* **Directive**: Extract the following lines exactly as they appear in the listing, from the line with "coordinates (432, 196)." up to and including the line with "In order to click on message-text: Merhaba, hoş".

* **Data for the task**:
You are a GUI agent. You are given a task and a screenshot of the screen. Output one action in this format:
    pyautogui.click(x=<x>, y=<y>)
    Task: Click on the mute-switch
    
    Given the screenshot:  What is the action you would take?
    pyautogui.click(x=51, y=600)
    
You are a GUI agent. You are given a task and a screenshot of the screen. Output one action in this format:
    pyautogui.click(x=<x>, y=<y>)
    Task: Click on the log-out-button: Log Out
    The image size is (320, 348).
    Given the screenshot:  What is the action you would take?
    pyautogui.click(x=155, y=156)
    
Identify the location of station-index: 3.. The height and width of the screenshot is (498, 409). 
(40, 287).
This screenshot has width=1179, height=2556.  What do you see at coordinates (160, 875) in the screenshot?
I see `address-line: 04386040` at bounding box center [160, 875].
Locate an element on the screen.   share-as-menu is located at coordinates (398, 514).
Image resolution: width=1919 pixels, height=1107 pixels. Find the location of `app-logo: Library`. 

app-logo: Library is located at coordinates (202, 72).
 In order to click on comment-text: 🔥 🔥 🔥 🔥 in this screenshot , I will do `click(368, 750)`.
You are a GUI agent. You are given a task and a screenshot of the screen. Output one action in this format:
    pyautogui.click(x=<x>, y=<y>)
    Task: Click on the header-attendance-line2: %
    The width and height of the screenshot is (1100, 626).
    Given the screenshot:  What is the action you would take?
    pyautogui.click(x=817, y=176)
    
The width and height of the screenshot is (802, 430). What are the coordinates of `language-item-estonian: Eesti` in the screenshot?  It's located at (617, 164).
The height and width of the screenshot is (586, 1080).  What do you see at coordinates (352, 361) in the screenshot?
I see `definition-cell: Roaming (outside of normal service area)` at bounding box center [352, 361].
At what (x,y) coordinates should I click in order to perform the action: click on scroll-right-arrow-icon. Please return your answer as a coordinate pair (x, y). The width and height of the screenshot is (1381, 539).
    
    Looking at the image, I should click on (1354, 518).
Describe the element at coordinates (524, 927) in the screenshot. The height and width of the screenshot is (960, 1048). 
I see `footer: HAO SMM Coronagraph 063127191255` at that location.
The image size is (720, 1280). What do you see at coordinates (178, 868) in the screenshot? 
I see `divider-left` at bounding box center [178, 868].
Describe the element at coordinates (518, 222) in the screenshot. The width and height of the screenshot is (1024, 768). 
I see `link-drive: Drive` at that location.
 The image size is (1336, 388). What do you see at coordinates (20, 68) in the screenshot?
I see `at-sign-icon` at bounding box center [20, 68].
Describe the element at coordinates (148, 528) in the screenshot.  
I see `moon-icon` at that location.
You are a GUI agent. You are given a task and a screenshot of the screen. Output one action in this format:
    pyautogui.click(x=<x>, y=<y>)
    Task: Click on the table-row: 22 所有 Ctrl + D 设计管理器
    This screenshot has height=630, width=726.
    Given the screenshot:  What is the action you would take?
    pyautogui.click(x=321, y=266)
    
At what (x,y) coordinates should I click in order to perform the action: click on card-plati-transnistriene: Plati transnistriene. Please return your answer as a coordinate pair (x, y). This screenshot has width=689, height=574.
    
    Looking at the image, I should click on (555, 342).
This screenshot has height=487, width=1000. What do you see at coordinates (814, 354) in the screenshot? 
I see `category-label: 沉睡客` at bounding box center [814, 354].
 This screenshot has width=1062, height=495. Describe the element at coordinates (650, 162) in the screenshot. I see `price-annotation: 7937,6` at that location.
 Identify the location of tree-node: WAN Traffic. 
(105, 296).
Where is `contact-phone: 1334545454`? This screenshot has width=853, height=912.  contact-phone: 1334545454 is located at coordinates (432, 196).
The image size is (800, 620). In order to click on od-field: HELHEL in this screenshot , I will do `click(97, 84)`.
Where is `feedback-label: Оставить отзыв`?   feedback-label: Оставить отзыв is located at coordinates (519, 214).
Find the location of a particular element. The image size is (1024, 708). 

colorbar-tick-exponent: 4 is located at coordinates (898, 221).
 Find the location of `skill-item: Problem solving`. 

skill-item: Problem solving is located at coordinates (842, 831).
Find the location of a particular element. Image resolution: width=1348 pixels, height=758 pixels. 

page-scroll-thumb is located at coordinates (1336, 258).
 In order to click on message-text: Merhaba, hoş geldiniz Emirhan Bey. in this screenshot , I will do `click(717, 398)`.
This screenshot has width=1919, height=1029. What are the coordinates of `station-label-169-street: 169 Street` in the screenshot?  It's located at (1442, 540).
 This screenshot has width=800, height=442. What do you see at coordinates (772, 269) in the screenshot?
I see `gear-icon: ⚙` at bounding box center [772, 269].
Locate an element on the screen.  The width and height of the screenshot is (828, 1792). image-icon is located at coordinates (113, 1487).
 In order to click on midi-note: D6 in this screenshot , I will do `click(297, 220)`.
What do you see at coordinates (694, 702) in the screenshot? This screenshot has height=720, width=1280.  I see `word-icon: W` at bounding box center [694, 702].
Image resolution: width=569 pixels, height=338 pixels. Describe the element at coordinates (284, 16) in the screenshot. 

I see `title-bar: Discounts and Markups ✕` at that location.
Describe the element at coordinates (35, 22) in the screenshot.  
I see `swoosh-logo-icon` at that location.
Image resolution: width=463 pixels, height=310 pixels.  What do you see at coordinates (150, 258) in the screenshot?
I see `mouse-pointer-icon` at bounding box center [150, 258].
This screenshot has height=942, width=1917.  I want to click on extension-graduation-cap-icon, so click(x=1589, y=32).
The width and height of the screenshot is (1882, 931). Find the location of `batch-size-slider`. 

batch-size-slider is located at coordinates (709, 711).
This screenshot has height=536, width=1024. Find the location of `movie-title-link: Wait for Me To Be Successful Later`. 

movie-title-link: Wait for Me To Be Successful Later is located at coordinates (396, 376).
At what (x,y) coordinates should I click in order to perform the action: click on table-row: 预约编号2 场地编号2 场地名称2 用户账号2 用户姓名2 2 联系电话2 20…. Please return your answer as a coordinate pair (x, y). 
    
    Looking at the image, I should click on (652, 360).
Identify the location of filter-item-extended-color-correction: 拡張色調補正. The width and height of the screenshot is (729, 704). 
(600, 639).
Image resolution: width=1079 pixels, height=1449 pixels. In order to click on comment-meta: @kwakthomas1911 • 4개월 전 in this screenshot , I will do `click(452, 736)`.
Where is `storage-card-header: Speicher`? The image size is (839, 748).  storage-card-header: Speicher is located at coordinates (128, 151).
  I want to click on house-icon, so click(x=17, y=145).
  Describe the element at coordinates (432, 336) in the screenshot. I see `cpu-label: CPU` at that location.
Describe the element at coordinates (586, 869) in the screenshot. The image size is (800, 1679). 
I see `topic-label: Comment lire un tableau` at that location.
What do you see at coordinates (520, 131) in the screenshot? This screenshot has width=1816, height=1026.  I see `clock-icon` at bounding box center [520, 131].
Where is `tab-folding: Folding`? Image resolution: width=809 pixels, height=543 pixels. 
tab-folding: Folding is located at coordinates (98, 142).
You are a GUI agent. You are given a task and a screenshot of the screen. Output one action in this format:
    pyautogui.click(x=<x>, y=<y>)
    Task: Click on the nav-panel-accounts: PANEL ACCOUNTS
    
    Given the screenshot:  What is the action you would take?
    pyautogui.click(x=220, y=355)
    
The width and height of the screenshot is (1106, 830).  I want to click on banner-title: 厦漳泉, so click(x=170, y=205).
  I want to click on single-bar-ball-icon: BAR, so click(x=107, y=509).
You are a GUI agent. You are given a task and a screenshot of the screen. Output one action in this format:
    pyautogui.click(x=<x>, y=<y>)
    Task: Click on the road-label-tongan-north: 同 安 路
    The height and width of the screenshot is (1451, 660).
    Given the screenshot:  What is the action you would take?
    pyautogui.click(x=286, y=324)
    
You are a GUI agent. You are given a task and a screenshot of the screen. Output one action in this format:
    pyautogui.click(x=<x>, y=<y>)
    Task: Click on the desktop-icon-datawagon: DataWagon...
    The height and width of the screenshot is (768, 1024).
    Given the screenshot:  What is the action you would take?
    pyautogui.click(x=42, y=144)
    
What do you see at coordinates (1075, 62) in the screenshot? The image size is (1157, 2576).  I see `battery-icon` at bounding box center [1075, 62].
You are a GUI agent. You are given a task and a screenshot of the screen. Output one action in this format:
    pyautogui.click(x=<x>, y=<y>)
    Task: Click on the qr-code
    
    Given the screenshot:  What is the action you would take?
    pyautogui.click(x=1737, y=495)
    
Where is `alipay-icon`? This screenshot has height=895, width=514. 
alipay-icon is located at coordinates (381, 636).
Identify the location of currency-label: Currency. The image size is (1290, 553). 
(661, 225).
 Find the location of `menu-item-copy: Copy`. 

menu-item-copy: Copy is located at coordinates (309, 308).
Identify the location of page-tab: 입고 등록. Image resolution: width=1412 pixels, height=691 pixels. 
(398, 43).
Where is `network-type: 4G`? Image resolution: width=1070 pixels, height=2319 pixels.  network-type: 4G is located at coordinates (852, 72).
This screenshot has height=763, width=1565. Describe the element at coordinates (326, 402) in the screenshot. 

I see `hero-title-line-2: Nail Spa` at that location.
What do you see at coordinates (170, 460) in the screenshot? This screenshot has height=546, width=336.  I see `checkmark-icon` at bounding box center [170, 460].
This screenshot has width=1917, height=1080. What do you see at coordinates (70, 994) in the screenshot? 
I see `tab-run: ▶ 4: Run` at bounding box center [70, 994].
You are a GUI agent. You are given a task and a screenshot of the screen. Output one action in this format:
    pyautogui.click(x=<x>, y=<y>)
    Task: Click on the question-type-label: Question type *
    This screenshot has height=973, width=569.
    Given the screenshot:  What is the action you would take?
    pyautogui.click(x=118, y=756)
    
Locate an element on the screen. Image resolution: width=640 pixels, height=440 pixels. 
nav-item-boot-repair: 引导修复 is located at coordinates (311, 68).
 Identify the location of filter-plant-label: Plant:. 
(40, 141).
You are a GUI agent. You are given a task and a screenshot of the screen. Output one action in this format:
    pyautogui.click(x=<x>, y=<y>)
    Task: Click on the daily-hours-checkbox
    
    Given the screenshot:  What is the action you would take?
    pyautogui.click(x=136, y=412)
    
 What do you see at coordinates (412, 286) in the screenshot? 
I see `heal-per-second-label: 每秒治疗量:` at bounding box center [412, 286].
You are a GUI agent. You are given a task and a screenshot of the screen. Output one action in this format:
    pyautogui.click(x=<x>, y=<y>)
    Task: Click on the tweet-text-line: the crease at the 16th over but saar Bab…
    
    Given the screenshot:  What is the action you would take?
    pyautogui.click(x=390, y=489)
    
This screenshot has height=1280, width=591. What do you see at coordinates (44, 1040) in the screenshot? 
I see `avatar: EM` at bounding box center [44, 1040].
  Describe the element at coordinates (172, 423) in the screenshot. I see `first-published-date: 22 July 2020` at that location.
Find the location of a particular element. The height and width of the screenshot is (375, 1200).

* **Written solution**:
Where is `contact-phone: 1334545454`? This screenshot has width=853, height=912.  contact-phone: 1334545454 is located at coordinates (432, 196).
The image size is (800, 620). In order to click on od-field: HELHEL in this screenshot , I will do `click(97, 84)`.
Where is `feedback-label: Оставить отзыв`?   feedback-label: Оставить отзыв is located at coordinates (519, 214).
Find the location of a particular element. The image size is (1024, 708). 

colorbar-tick-exponent: 4 is located at coordinates (898, 221).
 Find the location of `skill-item: Problem solving`. 

skill-item: Problem solving is located at coordinates (842, 831).
Find the location of a particular element. Image resolution: width=1348 pixels, height=758 pixels. 

page-scroll-thumb is located at coordinates (1336, 258).
 In order to click on message-text: Merhaba, hoş geldiniz Emirhan Bey. in this screenshot , I will do `click(717, 398)`.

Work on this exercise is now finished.